There is a video in end of this post which provides the background on the math of multiple regression and introduces the data set we’ll be using today. There is also some extra explanation of some of the new code we’ll be writing. For all of the coding please see the text below. A PDF of the slides can be downloaded here. Before beginning please download these text files, it is the data we will use for the lesson. We’ll be using data from the “Star Trek” universe (both “Star Trek: The Original Series” and “Star Trek: The Next Generation” collected from The Star Trek Project. All of the data and completed code for the lesson can be found here.

Lab Problem

As mentioned, the lab portion of the lesson uses data from the television franchise “Star Trek”. Specifically, we’ll be looking at data about the alien species on the show, and whether they are expected to become extinct or not. We’ll be testing three questions using logistic regression, looking at both the main effects of these variables and seeing if there is an interaction between the variables.

  • Series: Is a given species more or less likely to become extinct in “Star Trek: The Original Series” or “Star Trek: The Next Generation?
  • Alignment: Is a given species more or less likely to become extinct if it is a friend or foe of the Enterprise (the main starship on “Star Trek”)?
  • Series x Alignment: Is there an interaction between these variables?

Setting up Your Work Space

As we did for Lesson 1 complete the following steps to create your work space. If you want more details on how to do this refer back to Lesson 1:

  • Make your directory (e.g. “rcourse_lesson4”) with folders inside (e.g. “data”, “figures”, “scripts”, “write_up”).
  • Put the data files for this lesson in your “data” folder.

_Exercise directions_
Answer these questions about the regression lesson excerpt:
(a) Which two "Star Trek" series does the lesson's data come from?
(b) What statistical method will the lab use to test its three questions?
(c) What example name does the excerpt give for the lesson directory?

_Provided material_
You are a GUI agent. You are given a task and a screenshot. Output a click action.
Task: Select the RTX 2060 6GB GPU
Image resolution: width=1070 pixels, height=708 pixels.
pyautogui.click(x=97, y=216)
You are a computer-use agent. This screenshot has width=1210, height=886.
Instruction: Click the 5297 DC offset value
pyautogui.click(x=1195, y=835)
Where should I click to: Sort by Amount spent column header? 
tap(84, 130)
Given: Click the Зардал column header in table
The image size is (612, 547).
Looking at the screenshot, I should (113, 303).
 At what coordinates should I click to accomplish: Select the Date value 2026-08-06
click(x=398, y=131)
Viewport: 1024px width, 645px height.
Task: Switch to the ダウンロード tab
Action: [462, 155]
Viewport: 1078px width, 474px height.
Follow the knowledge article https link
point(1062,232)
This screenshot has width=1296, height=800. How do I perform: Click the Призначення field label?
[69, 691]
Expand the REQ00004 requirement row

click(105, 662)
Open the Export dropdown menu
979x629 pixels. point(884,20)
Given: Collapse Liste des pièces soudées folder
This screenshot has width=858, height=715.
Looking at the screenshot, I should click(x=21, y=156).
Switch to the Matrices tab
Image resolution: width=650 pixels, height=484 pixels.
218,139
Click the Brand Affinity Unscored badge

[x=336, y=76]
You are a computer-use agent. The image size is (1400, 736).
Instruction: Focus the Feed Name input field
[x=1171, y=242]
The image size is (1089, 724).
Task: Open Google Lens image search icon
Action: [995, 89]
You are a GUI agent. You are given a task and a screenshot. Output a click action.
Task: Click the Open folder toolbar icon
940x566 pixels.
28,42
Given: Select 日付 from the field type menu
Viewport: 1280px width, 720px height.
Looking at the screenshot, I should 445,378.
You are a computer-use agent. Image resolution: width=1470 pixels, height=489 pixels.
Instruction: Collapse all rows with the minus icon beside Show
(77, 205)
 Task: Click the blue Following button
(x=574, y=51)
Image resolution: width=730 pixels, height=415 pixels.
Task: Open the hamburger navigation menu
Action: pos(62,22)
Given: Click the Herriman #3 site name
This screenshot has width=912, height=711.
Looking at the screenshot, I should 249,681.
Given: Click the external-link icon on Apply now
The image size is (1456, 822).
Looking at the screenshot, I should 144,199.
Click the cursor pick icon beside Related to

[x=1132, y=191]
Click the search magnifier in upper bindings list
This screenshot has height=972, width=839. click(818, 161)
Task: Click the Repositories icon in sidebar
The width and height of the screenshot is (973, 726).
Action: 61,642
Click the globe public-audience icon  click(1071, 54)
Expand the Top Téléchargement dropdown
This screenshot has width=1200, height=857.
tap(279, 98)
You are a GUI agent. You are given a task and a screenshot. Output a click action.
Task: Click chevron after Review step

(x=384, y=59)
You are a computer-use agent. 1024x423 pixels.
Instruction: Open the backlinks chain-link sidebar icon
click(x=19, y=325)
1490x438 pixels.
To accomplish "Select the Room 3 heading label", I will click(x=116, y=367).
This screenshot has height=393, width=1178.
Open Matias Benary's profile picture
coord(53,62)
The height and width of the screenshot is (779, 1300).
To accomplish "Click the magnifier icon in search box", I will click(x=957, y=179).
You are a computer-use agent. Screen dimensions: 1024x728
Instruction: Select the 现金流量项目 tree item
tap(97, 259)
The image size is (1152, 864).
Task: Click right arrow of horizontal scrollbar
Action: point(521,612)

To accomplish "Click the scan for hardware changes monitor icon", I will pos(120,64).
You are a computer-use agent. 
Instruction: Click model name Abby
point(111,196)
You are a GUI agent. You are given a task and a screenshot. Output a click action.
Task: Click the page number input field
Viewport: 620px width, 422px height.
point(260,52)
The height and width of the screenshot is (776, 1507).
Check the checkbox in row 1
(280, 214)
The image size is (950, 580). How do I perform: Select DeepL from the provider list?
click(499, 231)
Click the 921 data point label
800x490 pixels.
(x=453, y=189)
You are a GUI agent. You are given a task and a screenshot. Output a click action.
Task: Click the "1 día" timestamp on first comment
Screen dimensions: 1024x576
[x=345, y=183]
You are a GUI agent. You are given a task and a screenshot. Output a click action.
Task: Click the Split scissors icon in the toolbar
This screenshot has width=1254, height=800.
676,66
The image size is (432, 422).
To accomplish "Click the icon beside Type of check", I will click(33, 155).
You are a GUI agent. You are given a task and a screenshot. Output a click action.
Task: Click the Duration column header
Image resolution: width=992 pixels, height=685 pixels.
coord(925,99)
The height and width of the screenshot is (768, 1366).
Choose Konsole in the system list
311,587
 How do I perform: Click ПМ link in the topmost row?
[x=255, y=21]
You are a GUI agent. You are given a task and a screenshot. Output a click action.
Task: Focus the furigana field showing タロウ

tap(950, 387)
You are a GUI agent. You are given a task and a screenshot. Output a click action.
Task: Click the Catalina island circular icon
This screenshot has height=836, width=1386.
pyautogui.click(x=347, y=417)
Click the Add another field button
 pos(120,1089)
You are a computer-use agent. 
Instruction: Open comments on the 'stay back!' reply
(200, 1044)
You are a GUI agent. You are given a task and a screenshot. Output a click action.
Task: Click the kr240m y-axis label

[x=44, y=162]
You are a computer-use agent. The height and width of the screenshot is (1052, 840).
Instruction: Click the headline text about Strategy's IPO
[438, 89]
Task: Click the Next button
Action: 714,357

_Answer area_
(a) "Star Trek: The Original Series" and "Star Trek: The Next Generation"
(b) Logistic regression
(c) "rcourse_lesson4"